Items stored from a collection
——————————

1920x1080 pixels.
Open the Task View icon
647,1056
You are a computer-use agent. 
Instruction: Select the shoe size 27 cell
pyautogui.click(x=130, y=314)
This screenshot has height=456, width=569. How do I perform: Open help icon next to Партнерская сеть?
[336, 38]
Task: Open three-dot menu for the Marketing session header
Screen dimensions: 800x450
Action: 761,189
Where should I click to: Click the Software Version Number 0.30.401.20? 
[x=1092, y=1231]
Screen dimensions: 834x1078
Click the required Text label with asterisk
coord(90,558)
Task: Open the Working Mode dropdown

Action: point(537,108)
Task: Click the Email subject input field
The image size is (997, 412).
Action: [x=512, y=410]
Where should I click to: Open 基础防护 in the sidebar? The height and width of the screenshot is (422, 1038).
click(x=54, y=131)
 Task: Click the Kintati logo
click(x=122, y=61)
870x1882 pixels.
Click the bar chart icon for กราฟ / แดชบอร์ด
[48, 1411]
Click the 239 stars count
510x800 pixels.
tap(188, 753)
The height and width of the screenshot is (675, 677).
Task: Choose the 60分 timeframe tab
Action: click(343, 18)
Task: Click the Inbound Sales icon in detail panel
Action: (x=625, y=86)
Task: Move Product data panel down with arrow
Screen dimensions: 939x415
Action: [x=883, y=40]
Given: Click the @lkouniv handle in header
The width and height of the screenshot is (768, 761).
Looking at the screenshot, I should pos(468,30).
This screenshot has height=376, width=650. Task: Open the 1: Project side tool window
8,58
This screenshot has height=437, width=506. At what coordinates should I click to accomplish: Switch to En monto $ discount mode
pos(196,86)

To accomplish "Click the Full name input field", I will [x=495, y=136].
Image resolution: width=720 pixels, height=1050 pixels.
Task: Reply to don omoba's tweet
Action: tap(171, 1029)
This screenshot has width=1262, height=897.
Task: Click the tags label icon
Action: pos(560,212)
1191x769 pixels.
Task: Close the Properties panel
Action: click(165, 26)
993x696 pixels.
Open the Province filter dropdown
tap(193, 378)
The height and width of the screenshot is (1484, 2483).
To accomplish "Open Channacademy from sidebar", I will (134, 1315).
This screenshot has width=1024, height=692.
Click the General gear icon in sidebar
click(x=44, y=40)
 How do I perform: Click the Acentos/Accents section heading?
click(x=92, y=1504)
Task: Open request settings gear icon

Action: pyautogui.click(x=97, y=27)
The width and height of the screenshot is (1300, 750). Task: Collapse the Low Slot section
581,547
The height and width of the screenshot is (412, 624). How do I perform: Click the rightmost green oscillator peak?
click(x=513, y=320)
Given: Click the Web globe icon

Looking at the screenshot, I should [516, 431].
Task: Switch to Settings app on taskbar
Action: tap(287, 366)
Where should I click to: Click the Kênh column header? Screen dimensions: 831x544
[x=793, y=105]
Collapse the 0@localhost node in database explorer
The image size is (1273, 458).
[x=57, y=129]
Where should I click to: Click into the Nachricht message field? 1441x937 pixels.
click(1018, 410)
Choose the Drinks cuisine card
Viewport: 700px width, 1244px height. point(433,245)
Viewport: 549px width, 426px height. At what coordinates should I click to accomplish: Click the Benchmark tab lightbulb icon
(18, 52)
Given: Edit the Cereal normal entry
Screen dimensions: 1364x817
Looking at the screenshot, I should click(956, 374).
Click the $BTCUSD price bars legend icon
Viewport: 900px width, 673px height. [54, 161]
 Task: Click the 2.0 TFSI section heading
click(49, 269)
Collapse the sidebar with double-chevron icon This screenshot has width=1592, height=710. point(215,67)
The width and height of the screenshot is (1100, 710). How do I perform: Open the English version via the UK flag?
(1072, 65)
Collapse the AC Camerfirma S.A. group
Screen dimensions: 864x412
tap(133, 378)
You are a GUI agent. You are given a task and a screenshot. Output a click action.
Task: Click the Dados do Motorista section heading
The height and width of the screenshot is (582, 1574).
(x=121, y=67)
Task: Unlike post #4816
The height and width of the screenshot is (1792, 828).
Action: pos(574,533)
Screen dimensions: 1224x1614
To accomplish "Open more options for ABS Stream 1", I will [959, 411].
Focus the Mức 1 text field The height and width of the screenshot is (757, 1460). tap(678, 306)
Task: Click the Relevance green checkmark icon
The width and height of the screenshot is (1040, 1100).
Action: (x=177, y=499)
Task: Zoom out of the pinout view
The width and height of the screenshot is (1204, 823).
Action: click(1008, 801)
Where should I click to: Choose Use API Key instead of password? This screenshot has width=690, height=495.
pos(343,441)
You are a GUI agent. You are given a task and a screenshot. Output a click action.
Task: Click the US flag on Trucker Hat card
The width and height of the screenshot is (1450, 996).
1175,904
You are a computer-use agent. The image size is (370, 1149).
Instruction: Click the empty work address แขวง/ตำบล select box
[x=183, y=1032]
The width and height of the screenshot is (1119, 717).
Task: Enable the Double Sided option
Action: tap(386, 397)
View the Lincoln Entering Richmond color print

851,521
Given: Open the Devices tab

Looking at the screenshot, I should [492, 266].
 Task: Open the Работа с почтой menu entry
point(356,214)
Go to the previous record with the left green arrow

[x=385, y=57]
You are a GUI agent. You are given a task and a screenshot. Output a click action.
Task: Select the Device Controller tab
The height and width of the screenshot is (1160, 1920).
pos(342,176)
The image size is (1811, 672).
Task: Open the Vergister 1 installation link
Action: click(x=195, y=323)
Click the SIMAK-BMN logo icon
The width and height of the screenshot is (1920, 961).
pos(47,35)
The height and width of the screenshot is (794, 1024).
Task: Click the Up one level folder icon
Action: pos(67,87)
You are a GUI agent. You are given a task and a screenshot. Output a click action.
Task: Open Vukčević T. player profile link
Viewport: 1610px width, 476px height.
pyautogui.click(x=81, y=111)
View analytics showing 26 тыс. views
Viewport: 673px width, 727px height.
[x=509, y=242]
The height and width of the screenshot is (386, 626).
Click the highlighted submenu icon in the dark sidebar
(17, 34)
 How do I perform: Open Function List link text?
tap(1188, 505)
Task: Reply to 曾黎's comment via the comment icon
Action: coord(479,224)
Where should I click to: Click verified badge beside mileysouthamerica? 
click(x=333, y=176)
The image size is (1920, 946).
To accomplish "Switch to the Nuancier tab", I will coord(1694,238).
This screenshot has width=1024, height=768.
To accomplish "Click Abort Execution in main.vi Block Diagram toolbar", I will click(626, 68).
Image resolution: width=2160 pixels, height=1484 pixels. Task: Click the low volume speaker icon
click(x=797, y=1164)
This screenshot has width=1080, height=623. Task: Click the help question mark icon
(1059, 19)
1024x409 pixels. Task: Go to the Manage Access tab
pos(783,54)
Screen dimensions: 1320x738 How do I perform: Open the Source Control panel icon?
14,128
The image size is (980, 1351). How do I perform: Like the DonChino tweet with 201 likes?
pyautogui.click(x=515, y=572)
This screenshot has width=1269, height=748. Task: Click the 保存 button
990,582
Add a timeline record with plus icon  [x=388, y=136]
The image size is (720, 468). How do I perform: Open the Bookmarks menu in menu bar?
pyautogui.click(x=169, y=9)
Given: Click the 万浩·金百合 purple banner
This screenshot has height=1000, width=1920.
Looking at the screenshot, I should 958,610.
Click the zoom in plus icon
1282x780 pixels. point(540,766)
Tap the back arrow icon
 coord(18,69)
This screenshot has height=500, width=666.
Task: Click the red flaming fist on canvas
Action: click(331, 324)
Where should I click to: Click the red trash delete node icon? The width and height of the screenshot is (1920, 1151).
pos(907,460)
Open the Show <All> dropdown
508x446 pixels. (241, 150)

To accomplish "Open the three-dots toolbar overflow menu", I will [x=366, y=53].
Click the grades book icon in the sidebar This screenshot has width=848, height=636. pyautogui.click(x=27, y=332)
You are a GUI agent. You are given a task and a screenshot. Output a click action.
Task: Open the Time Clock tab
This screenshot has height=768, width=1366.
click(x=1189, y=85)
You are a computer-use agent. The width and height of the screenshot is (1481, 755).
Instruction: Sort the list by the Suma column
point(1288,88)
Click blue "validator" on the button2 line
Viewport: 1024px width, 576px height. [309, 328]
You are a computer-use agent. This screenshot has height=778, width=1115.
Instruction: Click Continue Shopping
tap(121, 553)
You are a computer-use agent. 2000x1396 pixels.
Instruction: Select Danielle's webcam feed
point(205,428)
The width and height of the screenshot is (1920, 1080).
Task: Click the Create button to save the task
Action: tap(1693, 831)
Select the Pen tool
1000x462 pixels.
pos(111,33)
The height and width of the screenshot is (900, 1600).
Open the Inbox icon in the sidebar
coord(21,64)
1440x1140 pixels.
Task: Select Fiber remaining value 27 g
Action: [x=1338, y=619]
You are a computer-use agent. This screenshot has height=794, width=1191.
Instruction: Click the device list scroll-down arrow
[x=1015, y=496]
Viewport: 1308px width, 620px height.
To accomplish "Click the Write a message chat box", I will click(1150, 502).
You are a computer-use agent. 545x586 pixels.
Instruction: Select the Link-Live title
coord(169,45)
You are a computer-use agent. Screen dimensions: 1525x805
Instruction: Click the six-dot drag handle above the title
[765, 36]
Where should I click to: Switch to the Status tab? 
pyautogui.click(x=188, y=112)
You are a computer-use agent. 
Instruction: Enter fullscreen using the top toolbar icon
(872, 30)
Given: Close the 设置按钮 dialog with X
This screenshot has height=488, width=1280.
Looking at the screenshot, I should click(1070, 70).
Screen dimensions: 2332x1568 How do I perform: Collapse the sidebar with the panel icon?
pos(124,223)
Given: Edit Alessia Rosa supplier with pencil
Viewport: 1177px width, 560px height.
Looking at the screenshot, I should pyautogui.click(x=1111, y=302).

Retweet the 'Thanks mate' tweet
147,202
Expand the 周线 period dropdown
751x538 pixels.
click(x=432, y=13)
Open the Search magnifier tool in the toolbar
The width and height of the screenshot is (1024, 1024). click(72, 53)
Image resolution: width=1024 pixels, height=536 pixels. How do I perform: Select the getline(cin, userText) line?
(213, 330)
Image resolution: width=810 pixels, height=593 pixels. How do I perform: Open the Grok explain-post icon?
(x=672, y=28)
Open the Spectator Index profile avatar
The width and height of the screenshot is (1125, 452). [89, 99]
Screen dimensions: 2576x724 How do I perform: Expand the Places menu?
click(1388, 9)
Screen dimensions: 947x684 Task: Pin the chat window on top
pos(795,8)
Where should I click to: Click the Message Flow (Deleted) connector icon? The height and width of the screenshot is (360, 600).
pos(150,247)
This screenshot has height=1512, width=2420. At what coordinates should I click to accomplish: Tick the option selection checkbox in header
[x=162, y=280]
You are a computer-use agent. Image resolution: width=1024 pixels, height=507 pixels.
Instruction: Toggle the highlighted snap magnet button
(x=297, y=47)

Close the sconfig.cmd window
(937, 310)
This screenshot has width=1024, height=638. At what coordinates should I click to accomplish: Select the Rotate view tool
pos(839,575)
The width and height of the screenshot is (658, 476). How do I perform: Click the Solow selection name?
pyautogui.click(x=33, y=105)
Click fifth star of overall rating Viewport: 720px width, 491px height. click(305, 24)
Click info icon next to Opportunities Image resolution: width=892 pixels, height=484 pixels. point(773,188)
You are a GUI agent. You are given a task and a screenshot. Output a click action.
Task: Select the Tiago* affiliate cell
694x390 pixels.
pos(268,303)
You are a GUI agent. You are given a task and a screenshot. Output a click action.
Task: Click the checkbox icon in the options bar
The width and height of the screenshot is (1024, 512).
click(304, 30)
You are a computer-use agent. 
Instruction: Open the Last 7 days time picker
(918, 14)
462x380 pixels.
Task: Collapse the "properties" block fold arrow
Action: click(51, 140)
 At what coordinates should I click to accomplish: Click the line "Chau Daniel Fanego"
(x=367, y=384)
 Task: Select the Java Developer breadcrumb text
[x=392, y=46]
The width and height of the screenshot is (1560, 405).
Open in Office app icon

——————————

## DIRECTIONS:
Copy out the data without any change, from the line with "Given: Click the 万浩·金百合 purple banner" to the line with "Click the grades", both lines included.

## FULL OUTPUT:
Given: Click the 万浩·金百合 purple banner
This screenshot has height=1000, width=1920.
Looking at the screenshot, I should 958,610.
Click the zoom in plus icon
1282x780 pixels. point(540,766)
Tap the back arrow icon
 coord(18,69)
This screenshot has height=500, width=666.
Task: Click the red flaming fist on canvas
Action: click(331, 324)
Where should I click to: Click the red trash delete node icon? The width and height of the screenshot is (1920, 1151).
pos(907,460)
Open the Show <All> dropdown
508x446 pixels. (241, 150)

To accomplish "Open the three-dots toolbar overflow menu", I will [x=366, y=53].
Click the grades book icon in the sidebar This screenshot has width=848, height=636. pyautogui.click(x=27, y=332)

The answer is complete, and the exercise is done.